**Data supplied:**
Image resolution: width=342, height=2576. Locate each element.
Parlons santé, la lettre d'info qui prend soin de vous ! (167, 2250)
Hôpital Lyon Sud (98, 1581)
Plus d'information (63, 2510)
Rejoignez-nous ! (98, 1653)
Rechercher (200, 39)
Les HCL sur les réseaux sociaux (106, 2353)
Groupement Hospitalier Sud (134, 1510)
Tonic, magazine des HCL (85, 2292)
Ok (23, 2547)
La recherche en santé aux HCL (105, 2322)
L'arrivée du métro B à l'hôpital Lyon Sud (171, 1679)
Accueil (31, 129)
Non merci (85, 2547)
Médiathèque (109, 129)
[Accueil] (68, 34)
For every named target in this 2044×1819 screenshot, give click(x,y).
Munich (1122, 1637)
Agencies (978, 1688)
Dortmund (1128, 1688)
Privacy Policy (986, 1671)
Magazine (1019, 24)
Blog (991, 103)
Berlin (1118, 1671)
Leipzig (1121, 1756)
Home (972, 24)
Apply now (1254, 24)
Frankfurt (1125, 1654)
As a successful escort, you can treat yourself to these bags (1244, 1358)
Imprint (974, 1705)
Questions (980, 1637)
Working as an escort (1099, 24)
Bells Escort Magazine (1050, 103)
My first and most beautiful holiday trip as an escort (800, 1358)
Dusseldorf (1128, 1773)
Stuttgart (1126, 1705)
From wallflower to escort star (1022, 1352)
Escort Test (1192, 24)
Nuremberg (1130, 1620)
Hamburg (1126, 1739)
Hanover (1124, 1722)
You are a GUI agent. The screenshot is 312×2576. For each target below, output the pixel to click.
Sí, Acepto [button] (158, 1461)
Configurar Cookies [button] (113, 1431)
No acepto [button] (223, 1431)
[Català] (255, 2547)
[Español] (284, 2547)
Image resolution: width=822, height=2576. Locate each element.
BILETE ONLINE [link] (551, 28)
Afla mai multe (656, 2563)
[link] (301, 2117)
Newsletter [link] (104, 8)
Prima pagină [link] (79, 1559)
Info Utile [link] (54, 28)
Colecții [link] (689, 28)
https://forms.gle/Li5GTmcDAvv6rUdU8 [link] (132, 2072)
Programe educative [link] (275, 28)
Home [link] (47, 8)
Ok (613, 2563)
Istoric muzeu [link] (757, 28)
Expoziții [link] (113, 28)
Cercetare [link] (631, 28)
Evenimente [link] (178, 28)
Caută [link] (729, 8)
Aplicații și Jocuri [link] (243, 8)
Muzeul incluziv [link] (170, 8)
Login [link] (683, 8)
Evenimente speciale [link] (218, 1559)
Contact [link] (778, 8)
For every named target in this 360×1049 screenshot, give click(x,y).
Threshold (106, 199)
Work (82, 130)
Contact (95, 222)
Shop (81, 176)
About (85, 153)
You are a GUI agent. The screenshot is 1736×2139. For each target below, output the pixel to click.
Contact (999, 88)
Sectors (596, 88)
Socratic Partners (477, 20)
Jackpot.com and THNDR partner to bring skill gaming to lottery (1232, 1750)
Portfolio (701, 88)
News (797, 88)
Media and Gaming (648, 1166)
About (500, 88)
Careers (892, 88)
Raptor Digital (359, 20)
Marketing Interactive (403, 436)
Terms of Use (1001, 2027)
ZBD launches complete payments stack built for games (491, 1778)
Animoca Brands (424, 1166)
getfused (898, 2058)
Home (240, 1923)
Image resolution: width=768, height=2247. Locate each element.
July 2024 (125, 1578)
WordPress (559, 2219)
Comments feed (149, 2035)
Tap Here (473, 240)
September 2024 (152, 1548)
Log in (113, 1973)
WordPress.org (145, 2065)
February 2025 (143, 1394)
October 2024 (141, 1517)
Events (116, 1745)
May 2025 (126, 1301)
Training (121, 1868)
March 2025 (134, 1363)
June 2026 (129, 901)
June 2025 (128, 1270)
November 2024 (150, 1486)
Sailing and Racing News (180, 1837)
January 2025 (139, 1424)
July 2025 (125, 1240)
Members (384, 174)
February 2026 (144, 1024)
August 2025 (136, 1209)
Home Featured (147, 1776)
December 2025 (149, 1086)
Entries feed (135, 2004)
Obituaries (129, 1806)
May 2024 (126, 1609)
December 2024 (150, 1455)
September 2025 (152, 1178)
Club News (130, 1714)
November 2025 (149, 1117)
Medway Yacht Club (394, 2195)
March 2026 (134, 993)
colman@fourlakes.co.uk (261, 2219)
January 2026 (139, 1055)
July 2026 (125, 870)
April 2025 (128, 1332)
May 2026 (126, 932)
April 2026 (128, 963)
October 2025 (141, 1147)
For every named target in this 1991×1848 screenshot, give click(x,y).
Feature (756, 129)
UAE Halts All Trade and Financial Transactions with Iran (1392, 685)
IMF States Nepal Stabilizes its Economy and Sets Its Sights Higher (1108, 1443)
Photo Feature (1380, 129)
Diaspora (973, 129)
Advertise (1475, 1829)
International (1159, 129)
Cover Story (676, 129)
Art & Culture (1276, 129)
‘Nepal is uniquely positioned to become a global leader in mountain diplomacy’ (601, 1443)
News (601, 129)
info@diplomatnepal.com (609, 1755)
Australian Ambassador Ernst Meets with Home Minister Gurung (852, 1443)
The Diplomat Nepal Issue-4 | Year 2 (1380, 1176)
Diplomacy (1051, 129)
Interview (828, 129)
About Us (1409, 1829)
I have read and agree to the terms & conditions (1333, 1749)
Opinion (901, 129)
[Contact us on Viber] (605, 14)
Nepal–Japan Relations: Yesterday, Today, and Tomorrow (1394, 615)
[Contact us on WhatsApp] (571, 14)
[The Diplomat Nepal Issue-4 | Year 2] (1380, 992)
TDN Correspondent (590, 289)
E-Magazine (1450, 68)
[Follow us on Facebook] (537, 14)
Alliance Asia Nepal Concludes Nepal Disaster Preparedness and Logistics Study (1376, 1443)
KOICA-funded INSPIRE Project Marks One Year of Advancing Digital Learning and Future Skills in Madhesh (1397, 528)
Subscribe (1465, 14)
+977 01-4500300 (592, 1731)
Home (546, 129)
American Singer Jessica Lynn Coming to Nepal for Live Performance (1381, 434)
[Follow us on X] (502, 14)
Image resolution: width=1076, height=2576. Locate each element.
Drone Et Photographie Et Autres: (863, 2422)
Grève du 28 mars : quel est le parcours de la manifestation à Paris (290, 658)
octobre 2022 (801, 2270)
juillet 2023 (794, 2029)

**Exercise description:**
Could you output each line above exactly as it was given?

**The answer:**
Image resolution: width=342, height=2576. Locate each element.
Parlons santé, la lettre d'info qui prend soin de vous ! (167, 2250)
Hôpital Lyon Sud (98, 1581)
Plus d'information (63, 2510)
Rejoignez-nous ! (98, 1653)
Rechercher (200, 39)
Les HCL sur les réseaux sociaux (106, 2353)
Groupement Hospitalier Sud (134, 1510)
Tonic, magazine des HCL (85, 2292)
Ok (23, 2547)
La recherche en santé aux HCL (105, 2322)
L'arrivée du métro B à l'hôpital Lyon Sud (171, 1679)
Accueil (31, 129)
Non merci (85, 2547)
Médiathèque (109, 129)
[Accueil] (68, 34)
For every named target in this 2044×1819 screenshot, give click(x,y).
Munich (1122, 1637)
Agencies (978, 1688)
Dortmund (1128, 1688)
Privacy Policy (986, 1671)
Magazine (1019, 24)
Blog (991, 103)
Berlin (1118, 1671)
Leipzig (1121, 1756)
Home (972, 24)
Apply now (1254, 24)
Frankfurt (1125, 1654)
As a successful escort, you can treat yourself to these bags (1244, 1358)
Imprint (974, 1705)
Questions (980, 1637)
Working as an escort (1099, 24)
Bells Escort Magazine (1050, 103)
My first and most beautiful holiday trip as an escort (800, 1358)
Dusseldorf (1128, 1773)
Stuttgart (1126, 1705)
From wallflower to escort star (1022, 1352)
Escort Test (1192, 24)
Nuremberg (1130, 1620)
Hamburg (1126, 1739)
Hanover (1124, 1722)
You are a GUI agent. The screenshot is 312×2576. For each target below, output the pixel to click.
Sí, Acepto [button] (158, 1461)
Configurar Cookies [button] (113, 1431)
No acepto [button] (223, 1431)
[Català] (255, 2547)
[Español] (284, 2547)
Image resolution: width=822, height=2576. Locate each element.
BILETE ONLINE [link] (551, 28)
Afla mai multe (656, 2563)
[link] (301, 2117)
Newsletter [link] (104, 8)
Prima pagină [link] (79, 1559)
Info Utile [link] (54, 28)
Colecții [link] (689, 28)
https://forms.gle/Li5GTmcDAvv6rUdU8 [link] (132, 2072)
Programe educative [link] (275, 28)
Home [link] (47, 8)
Ok (613, 2563)
Istoric muzeu [link] (757, 28)
Expoziții [link] (113, 28)
Cercetare [link] (631, 28)
Evenimente [link] (178, 28)
Caută [link] (729, 8)
Aplicații și Jocuri [link] (243, 8)
Muzeul incluziv [link] (170, 8)
Login [link] (683, 8)
Evenimente speciale [link] (218, 1559)
Contact [link] (778, 8)
For every named target in this 360×1049 screenshot, give click(x,y).
Threshold (106, 199)
Work (82, 130)
Contact (95, 222)
Shop (81, 176)
About (85, 153)
You are a GUI agent. The screenshot is 1736×2139. For each target below, output the pixel to click.
Contact (999, 88)
Sectors (596, 88)
Socratic Partners (477, 20)
Jackpot.com and THNDR partner to bring skill gaming to lottery (1232, 1750)
Portfolio (701, 88)
News (797, 88)
Media and Gaming (648, 1166)
About (500, 88)
Careers (892, 88)
Raptor Digital (359, 20)
Marketing Interactive (403, 436)
Terms of Use (1001, 2027)
ZBD launches complete payments stack built for games (491, 1778)
Animoca Brands (424, 1166)
getfused (898, 2058)
Home (240, 1923)
Image resolution: width=768, height=2247. Locate each element.
July 2024 (125, 1578)
WordPress (559, 2219)
Comments feed (149, 2035)
Tap Here (473, 240)
September 2024 (152, 1548)
Log in (113, 1973)
WordPress.org (145, 2065)
February 2025 (143, 1394)
October 2024 (141, 1517)
Events (116, 1745)
May 2025 (126, 1301)
Training (121, 1868)
March 2025 (134, 1363)
June 2026 (129, 901)
June 2025 (128, 1270)
November 2024 (150, 1486)
Sailing and Racing News (180, 1837)
January 2025 (139, 1424)
July 2025 (125, 1240)
Members (384, 174)
February 2026 (144, 1024)
August 2025 (136, 1209)
Home Featured (147, 1776)
December 2025 (149, 1086)
Entries feed (135, 2004)
Obituaries (129, 1806)
May 2024 (126, 1609)
December 2024 (150, 1455)
September 2025 (152, 1178)
Club News (130, 1714)
November 2025 (149, 1117)
Medway Yacht Club (394, 2195)
March 2026 (134, 993)
colman@fourlakes.co.uk (261, 2219)
January 2026 (139, 1055)
July 2026 (125, 870)
April 2025 (128, 1332)
May 2026 (126, 932)
April 2026 (128, 963)
October 2025 (141, 1147)
For every named target in this 1991×1848 screenshot, give click(x,y).
Feature (756, 129)
UAE Halts All Trade and Financial Transactions with Iran (1392, 685)
IMF States Nepal Stabilizes its Economy and Sets Its Sights Higher (1108, 1443)
Photo Feature (1380, 129)
Diaspora (973, 129)
Advertise (1475, 1829)
International (1159, 129)
Cover Story (676, 129)
Art & Culture (1276, 129)
‘Nepal is uniquely positioned to become a global leader in mountain diplomacy’ (601, 1443)
News (601, 129)
info@diplomatnepal.com (609, 1755)
Australian Ambassador Ernst Meets with Home Minister Gurung (852, 1443)
The Diplomat Nepal Issue-4 | Year 2 (1380, 1176)
Diplomacy (1051, 129)
Interview (828, 129)
About Us (1409, 1829)
I have read and agree to the terms & conditions (1333, 1749)
Opinion (901, 129)
[Contact us on Viber] (605, 14)
Nepal–Japan Relations: Yesterday, Today, and Tomorrow (1394, 615)
[Contact us on WhatsApp] (571, 14)
[The Diplomat Nepal Issue-4 | Year 2] (1380, 992)
TDN Correspondent (590, 289)
E-Magazine (1450, 68)
[Follow us on Facebook] (537, 14)
Alliance Asia Nepal Concludes Nepal Disaster Preparedness and Logistics Study (1376, 1443)
KOICA-funded INSPIRE Project Marks One Year of Advancing Digital Learning and Future Skills in Madhesh (1397, 528)
Subscribe (1465, 14)
+977 01-4500300 (592, 1731)
Home (546, 129)
American Singer Jessica Lynn Coming to Nepal for Live Performance (1381, 434)
[Follow us on X] (502, 14)
Image resolution: width=1076, height=2576. Locate each element.
Drone Et Photographie Et Autres: (863, 2422)
Grève du 28 mars : quel est le parcours de la manifestation à Paris (290, 658)
octobre 2022 (801, 2270)
juillet 2023 (794, 2029)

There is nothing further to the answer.